What can be done when the body launches an immune attack against its own tissue? The autoimmune disease multiple sclerosis is the most common disabling neurological condition to affect young adults, with over 85,000 people affected in the UK, over 250,000 in the USA, and about 2.5 million people worldwide. Multiple sclerosis occurs when the protective sheath around nerve fibres in the central nervous system, called myelin, is damaged. Depending on the part affected, this leads to disturbances of vision, movement, sensation and basic bodily functions such as bladder control.

Researchers at Cambridge have pioneered the use of monoclonal antibodies to identify an effective treatment for multiple sclerosis. Antibodies provide a natural defence mechanism against invading foreign substances. In the 1980s, Nobel Prizewinning research at the Laboratory of Molecular Biology in Cambridge showed that monoclonal antibodies, designed to target specific antigens, could be produced in almost unlimited quantities. Researchers from the Department of Pathology seized on this discovery and went a step further to create ‘humanised’ monoclonal antibodies for use as medicines. The first, Campath-1H, went on to be developed as a treatment for chronic lymphatic leukaemia.

A team at the Department of Clinical Neurosciences entered this area of research in 1991, and has since continued to study Campath-1H by painstakingly investigating its effects in multiple sclerosis. Building up from single case studies in individual patients, a large Phase II international multi-centre trial was completed in 2007. Interim results at the end of two years were announced in September 2006, and confirmed what the Cambridge-based investigators had recognised for several years. Given early in the course of relapsing-remitting multiple sclerosis, Campath-1H causes a significant reduction in the occurrence of new episodes – by more than 90% in this trial. Campath-1H appears to stop the development of multiple sclerosis in its tracks, by inhibiting new tissue injury in the central nervous system. Remarkably, these long-term effects are achieved following only one week of exposure to Campath-1H every 12-18 months. But as with all potential new advances, treatment is not uncomplicated. Surprisingly, in this context, although the autoimmune process of multiple sclerosis seems to be suppressed, a range of other conditions – also autoimmune in their mechanisms – emerge as a complication of treatment; nevertheless the patients still consider the benefits of Campath-1H to outweigh the risks of these treatable disorders. Phase III studies of alemtuzumab (as Campath-1H is now known) are due to be launched in 2007, highlighting how coordinated and interactive research within a university environment can lead to the development of effective clinical treatments.

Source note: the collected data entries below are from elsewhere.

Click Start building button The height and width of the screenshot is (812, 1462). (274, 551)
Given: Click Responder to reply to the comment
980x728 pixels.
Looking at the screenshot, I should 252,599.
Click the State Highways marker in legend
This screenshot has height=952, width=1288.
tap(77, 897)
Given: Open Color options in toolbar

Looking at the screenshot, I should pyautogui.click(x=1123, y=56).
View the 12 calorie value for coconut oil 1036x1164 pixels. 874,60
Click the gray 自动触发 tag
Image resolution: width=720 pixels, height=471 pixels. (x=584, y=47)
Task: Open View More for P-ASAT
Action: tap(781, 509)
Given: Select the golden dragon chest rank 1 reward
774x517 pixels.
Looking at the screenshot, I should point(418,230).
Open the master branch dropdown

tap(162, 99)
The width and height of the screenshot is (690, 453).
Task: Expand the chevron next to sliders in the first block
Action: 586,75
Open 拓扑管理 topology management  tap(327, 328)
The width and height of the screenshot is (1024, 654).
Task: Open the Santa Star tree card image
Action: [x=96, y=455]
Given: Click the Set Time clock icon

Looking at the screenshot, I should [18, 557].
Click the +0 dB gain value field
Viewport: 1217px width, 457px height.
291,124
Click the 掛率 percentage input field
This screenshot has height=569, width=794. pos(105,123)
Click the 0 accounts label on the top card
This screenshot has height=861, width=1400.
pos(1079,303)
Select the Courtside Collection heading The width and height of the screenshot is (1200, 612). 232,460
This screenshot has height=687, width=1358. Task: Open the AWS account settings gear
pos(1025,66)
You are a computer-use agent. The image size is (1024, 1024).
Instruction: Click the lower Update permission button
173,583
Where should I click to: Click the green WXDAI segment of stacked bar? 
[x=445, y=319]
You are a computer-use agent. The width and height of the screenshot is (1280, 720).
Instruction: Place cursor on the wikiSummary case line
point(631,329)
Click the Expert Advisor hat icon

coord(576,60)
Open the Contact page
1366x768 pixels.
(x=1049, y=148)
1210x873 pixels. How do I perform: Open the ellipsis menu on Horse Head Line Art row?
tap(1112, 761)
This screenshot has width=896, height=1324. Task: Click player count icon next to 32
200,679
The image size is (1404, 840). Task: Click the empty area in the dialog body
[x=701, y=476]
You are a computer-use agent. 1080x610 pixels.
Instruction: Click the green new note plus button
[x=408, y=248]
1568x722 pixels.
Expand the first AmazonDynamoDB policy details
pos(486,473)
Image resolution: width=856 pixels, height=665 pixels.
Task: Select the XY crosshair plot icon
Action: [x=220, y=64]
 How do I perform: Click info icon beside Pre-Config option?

Cambridge researchers have simultaneously been exploring other avenues of potential therapy for patients with multiple sclerosis, by developing techniques that may enable the brain to repair damaged myelin and nerve cells itself. Using adult stem cells, which are derived from a patient’s own tissues – not necessarily of brain origin – scientists at the Cambridge Centre for Brain Repair (Department of Clinical Neurosciences) have recently begun a MRC funded trial into the effects of autologous adult bone marrow stem cells in patients with multiple sclerosis.